Requirement A: From the theater review, copy out word for word the part that opens with the words containing "This is a production" and closes with "more recent woes.".
Requirement B: For each statement about the theater review, answer yes or no, and quote the words of the review that decide it. (i) In Act III the musicians wear drab shirts. (ii) Ruthie Ann Miles plays Mr. Antrobus. (iii) "Stuff It Down Inside" is the show's finale.
Requirement C: According to the theater review, who directed the cast?

Text under study:
▼▼▼
The cast is terrific under Leigh Silverman’s direction. Ruthie Ann Miles portrays Mrs. Antrobus with quiet power; she looks unruffled even as her world goes through one existential crisis after another. Shuler Hensley is a wonderfully ordinary Mr. Antrobus, the kind of man who might make dad jokes, despite being brilliant enough to invent the alphabet and the wheel. (I did say the plot is bizarre.) The actors playing the Antrobus children, the Announcer, the Telegram Boy, and the Fortune Teller stand out—and the Ensemble is marvelous as well.
The stage design is folksy and sometimes playful, with a few rows of audience seated at the back of the stage, and a single row of musicians on either side. In Act I, the musicians wear vests that match the colorful wallpaper of the Antrobus’ house. In Act II, they switch to short red and gold vests for the Atlantic City convention celebrating “The Ancient and Honorable Order of Mammals, Subdivision Human.” The animal delegates cheerily sing, “Everyone Loves to Go to Conventions” in cheesy red and gold outfits topped by majestic animal heads. For post-war Act III, the musicians pare down to drab shirts.
Shuler Hensley and Micaela Diamond
An earlier song, “Stuff It Down Inside,” is beautifully sung and sounds like a lullaby, despite its tense and anxious lyrics about repressing your fears and worries to hide them from your family. The show’s finale, “We’re a Disaster,” employs choreography that starts with each cast member making individualized jerky movements, releasing their anger, tension, and fear. Gradually they switch to unison dance moves, and it seems life can go on if they face their struggles together.
This is a production that both honors Wilder’s play and adds or replaces material to make it resonate for us now—more comic in some places and more sobering in others. Sabina, in her long opening address to us, originally ends with “we made it through the depression by the skin of our teeth.” But here “the depression” is replaced by a lengthy (and speedy) list that includes the pandemic and our more recent woes.
Amina Faye, Ruthie Ann Miles, and Damon Daunno
In Act II, a pelican, one of the convention delegates, arrives late, splotched with a mysterious black substance that we recognize as oil. She is later silently carried across the stage, limp in another delegate’s arms.
▲▲▲
Data listing:
▼▼▼
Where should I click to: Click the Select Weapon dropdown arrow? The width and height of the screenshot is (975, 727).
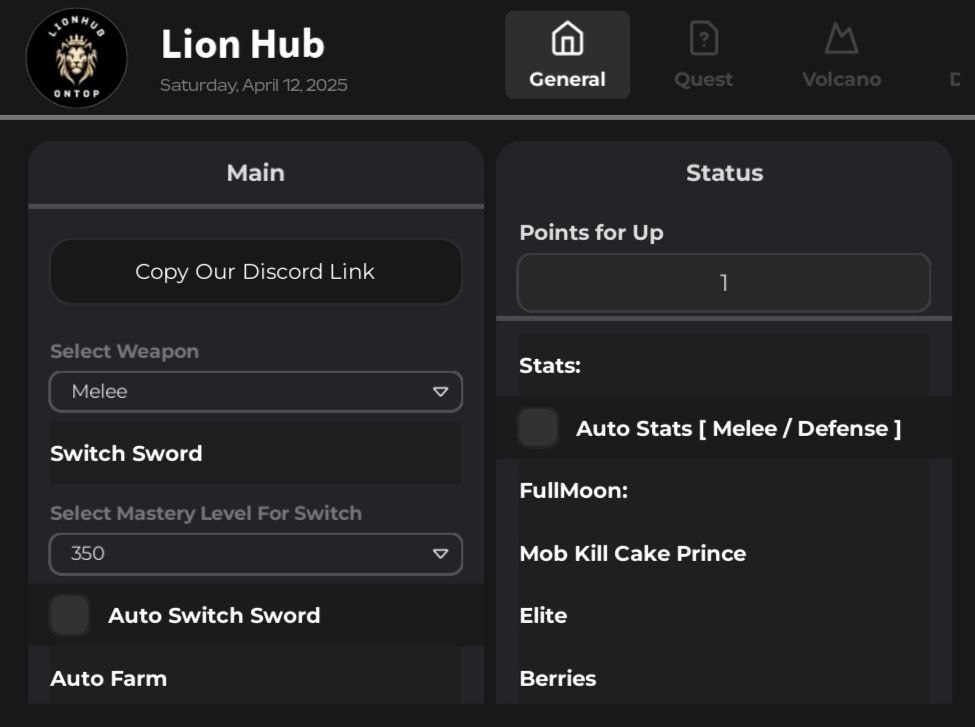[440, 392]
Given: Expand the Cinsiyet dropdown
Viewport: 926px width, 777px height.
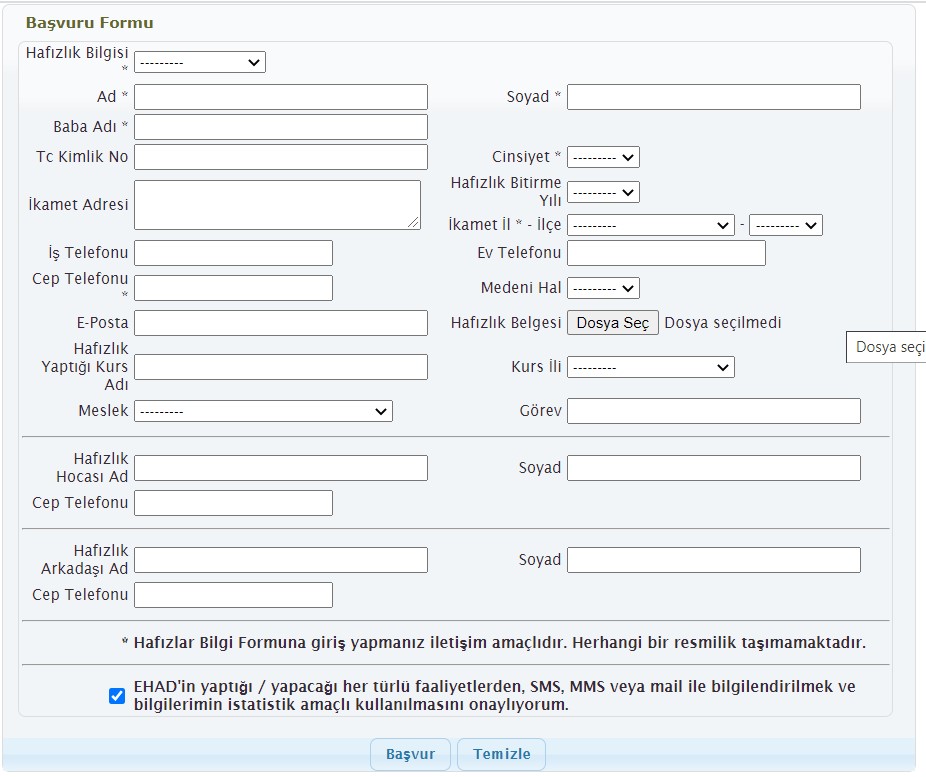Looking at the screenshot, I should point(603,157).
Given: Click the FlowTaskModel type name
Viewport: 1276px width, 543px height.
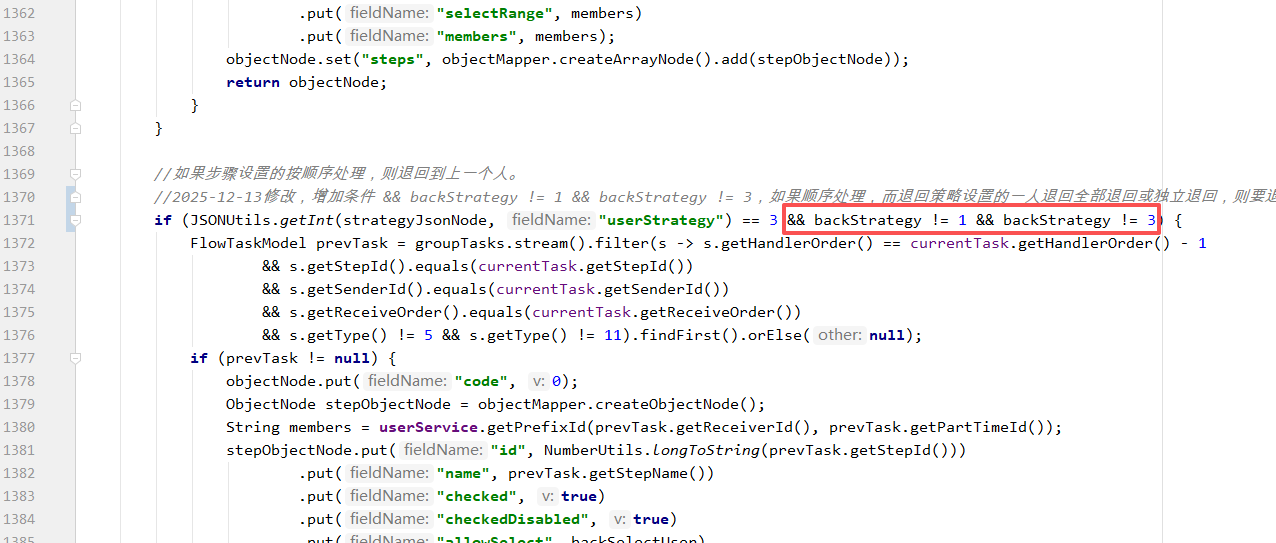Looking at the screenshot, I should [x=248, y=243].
▲▲▲
Exercise answer A:
This is a production that both honors Wilder’s play and adds or replaces material to make it resonate for us now—more comic in some places and more sobering in others. Sabina, in her long opening address to us, originally ends with “we made it through the depression by the skin of our teeth.” But here “the depression” is replaced by a lengthy (and speedy) list that includes the pandemic and our more recent woes.

Exercise answer B:
(i) Yes: "For post-war Act III, the musicians pare down to drab shirts."
(ii) No: "Ruthie Ann Miles portrays Mrs. Antrobus with quiet power" and "Shuler Hensley is a wonderfully ordinary Mr. Antrobus."
(iii) No: "The show’s finale, “We’re a Disaster,” employs choreography that starts with each cast member making individualized jerky movements."

Exercise answer C: Leigh Silverman.